Passage provided
Next, he warns not to confuse income with wealth. Bernard admiringly refers to a married couple that he advises. “They married at 18 and 23 years old and worked for a telephone company. Between them, they were only making $49,000. But they bought into their employer's stock purchase plan,” Bernard says. Also, the wife received stocks as a child instead of toys. By adulthood, after reinvesting the dividends, she had 22,000 shares in Detroit Edison worth $400,000 [at that time]. Now, almost 20 years later, they are multimillionaires with three homes. Research conducted by Stanley and Danko found that typical millionaires invest at least 20% of their household realized income each year. Bernard warns the novice investor to be moderate in the beginning, pointing to the 85% tax exemption for dividends from common stocks as incentive.

“I like today's economy in terms of investing. There's always something to invest in. Many companies have thrived in this environment,” adds Bernard. “We've had a down market for three years. We've had these cycles before and they've all reversed themselves. In any case, if the market is not doing well, there's always the bond market or real estate,” he says.

Henderson suggests wealth building is largely about money management. “I was very good with my money. [Initially] I saved. I moved back in with my grandmother after [graduating from law school],” he says. He also saved almost every dime from his starting salary of $48,000 and the rent collected from the condos he owned in New Orleans for six months before buying another piece of property. “Every other person in my graduating class bought a brand new BMW. They all bought new suits and they went to nice restaurants. I was still driving an old Daihatsu,” he adds.

Six months later, he moved out of his grandmother's house and into a third home in San Francisco. Today, Henderson lives in a million-dollar home in Oakland that he got for a steal after the contractor walked off the job. When he first moved in, he was collecting approximately $2,000 in rental income off of the three other properties, which he eventually sold to pay off his $80,000 student loan debt and avoid significant tax consequences.

Recorded data

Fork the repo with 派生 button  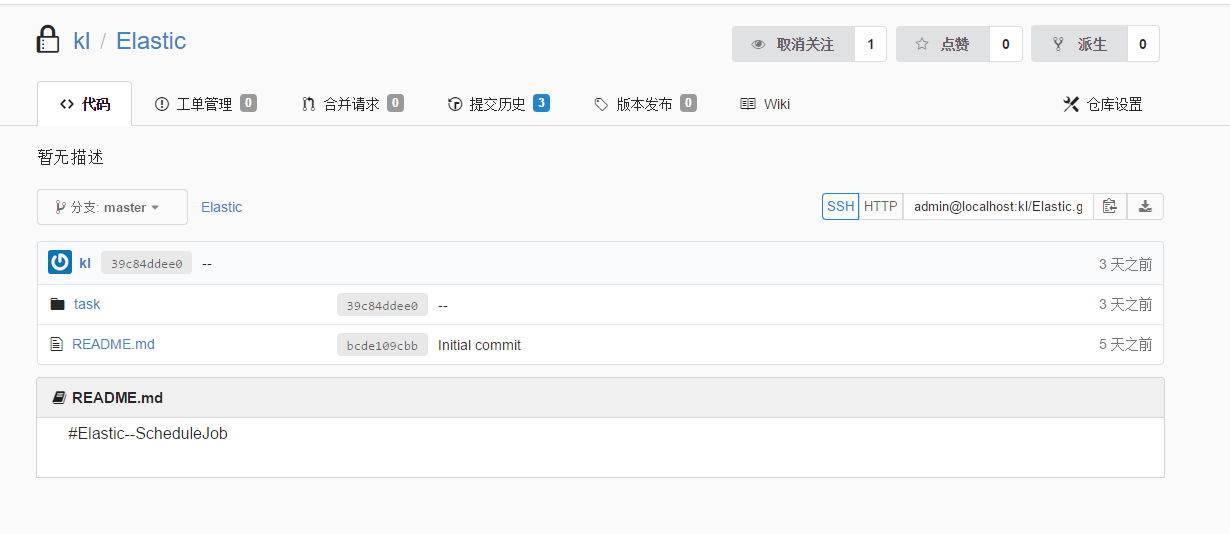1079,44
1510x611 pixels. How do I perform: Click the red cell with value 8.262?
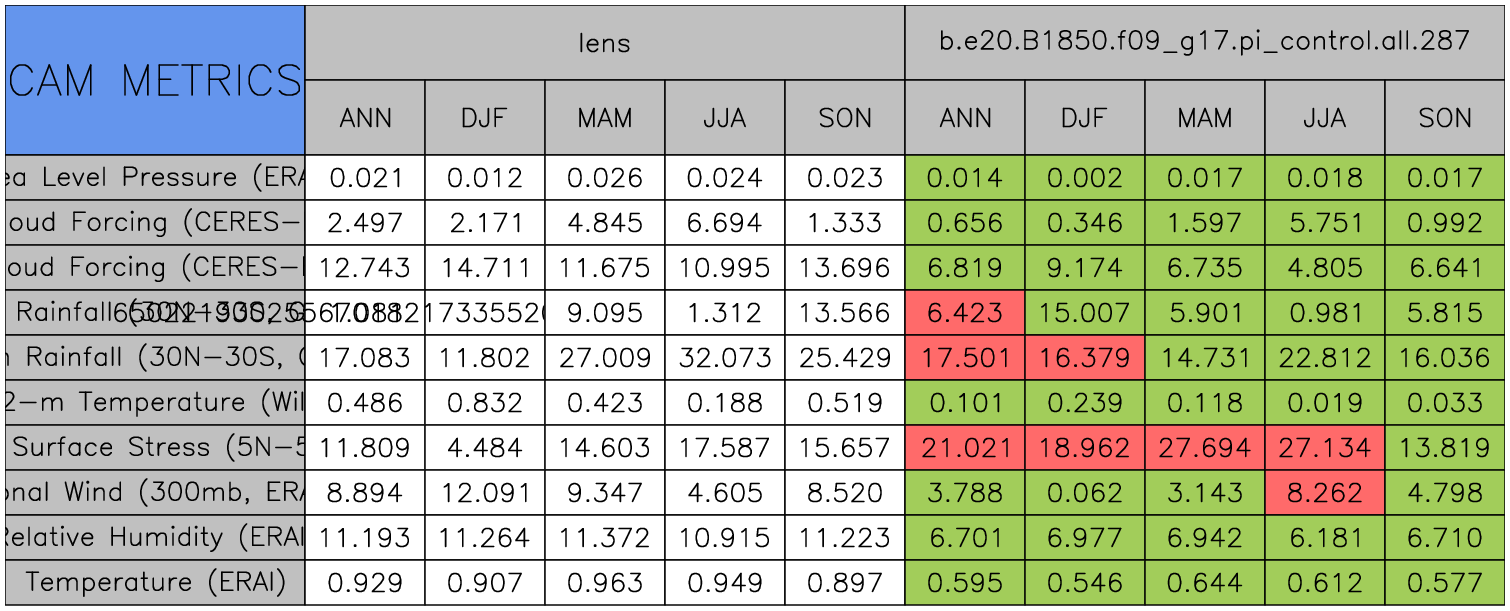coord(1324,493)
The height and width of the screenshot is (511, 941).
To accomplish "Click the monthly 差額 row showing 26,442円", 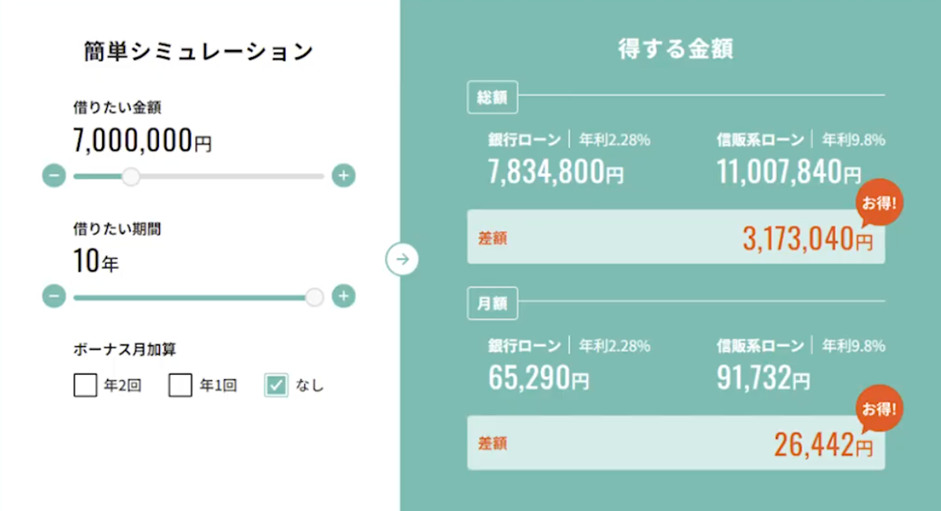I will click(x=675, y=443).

Aim A
List every dollar amount written with a "$" sign in the passage on wealth building, in the order they appear.
Aim B
Carry the passage on wealth building forward from its final sentence.

Written reply A
$49,000, $400,000, $48,000, $2,000, $80,000

Written reply B
Things have changed for Henderson. After achieving his goal of becoming a millionaire, he has more than tripled his starting salary, now making $136,000. Now in the market for a Porsche Carrera, he says “I've got to live my life. I didn't want to live as frugally as I was. The bigger picture is you want to enjoy your life as well.”

While he has certainly mastered the art of wealth-building, Henderson is no longer a millionaire. He has a current net worth of under $750,000. “[Today] it's more important to me that my lifestyle reflect that I'm able to do what I [want] to do, [than] having the title of millionaire.” It just goes to show you that just as fast as you can make a million dollars, you can quickly lose it. So before you answer affirmatively to what may seem a silly question “Who wouldn't want to be a millionaire?” Keep in mind being wealthy and staying that way can be a full-time job.

10/08/03

mhd
10-08-2003, 11:02 AM
great article

imported_Gman
10-08-2003, 07:59 PM
Good read thanks for posting.

"But it is more than likely that they accomplished this feat not through lotto, inheritance, or a game show, but through discipline, hard work, and sacrifice. They have accumulated their wealth slowly, as a compulsive saver and investor."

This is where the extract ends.